Keji! Hina! Dan Pangeran Panji Sigit yang mendengar pertanyaan Suminten itu hanya menganggukkan mukanya tanpa mengalihkan pandangnya yang sejak tadi tak pernah berkedip.
Suminten mengangkat tangannya tinggi-tinggi dan dari segala jurusan berloncatan keluarlah pasukan pengawal dengan senjata tombak, golok, atau pedang.
Jumlah mereka itu tidak kurang dari tiga puluh orang dan mereka semua segera membuat

gerakan mengurung Joko Pramono yang kelihatan kaget dan marah.

Pangeran Panji Sigit dapat melihat jelas betapa dengan setengah memaksa Joko Pramono melepaskan pondongannya dan betapa Setyaningsih meronta-ronta seolah-olah tidak mau dilepaskan. Akhirnya, karena para pengawal sudah menubruk maju, Joko Pramono membuat gerakan melempar sehingga tubuh Setyaningsih terguling di atas tanah, kemudian pemuda itu menerjang maju dan robohlah dua orang pengawal terdepan terkena hantaman kedua tangannya.
Akan tetapi, dua orang roboh yang maju ada belasan orang, menubruknya dari kanan kiri, depan dan belakang. Joko Pramono mengeluarkan suara bentakan keras, tubuhnya berkelebat mengelak dan menangkis, bahkan senjata yang berhasil mengenai tubuhnya hanya merobek pakaiannya saja karena kulitnya kebal oleh pengerahan hawa sakti tubuhnya, kemudian ia merobohkan lagi empat orang pengeroyok.

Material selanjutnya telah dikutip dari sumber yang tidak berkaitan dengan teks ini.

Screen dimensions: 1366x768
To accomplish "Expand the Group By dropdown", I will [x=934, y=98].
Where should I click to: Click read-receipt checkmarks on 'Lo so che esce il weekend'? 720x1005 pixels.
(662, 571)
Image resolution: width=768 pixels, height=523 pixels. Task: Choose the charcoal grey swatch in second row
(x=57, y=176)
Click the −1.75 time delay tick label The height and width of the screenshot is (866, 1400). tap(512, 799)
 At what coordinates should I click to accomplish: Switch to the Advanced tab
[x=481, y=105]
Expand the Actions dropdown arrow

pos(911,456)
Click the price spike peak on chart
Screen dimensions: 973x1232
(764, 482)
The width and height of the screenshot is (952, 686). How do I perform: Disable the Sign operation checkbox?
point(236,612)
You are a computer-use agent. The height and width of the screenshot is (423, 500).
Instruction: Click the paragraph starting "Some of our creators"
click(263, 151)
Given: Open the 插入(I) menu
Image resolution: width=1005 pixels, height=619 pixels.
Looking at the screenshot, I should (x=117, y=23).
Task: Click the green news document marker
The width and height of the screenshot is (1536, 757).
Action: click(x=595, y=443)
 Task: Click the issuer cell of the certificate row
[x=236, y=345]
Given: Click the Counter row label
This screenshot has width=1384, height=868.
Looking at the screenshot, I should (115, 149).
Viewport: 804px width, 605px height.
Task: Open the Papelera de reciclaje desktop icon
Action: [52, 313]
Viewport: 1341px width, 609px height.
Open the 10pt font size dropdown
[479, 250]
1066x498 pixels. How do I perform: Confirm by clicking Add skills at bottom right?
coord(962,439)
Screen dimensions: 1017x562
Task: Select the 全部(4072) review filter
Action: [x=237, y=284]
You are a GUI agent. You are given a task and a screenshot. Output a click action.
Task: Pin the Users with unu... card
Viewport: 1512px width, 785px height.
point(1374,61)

Pada saat itu menyambar sesosok bayangan yang amat lincah. Sekali terjang, bayangan ini sudah merobohkan dua orang pengawal yang mendekati Setyaningsih yang masih duduk setengah rebah di atas tanah dan kelihatan bingung. Bayangan itu ternyata adalah Pusporini yang cepat menyambar tubuh Setyaningsih, dikempit dengan lengan kiri sedangkan tangan kanan dara perkasa ini menghajar roboh berturut-turut dua orang pengawal lain.
Joko Pramono yang dikeroyok banyak pengawal, melihat munculnya Pusporini segera berseru,
“Bagus, Rini. Kau bantu aku membasmi jahanamjahanam ini!”
“Cih, laki-laki ceriwis, cabul dan mata keranjang!”
Pusporini memaki dan tubuhnya berkelebat pergi membawa Setyaningsih yang hanya mengeluarkan suara keluhan panjang.
Joko Pramono kaget sekali, cepat ia mengerjakan tangannya dengan cepat sekali dan kembali enam orang pengawal roboh terpelanting. Melihat ini, Pangeran Kukutan yang sejak tadi pun telah bersembunyi di situ berteriak,
“Hayo maju semua, bunuh keparat itu!”
Makin banyak lagi pengawal berdatangan dan melihat gelagat buruk ini, Joko Pramono mengeluarkan suara pekik keras tubuhnya agak merendah, kedua tangannya didorong ke depan dan hawa pukulan seperti angin lesus menyambar ke depan, membuat belasan orang pengawal yang berada terdepan, terjengkang dan terpelanting.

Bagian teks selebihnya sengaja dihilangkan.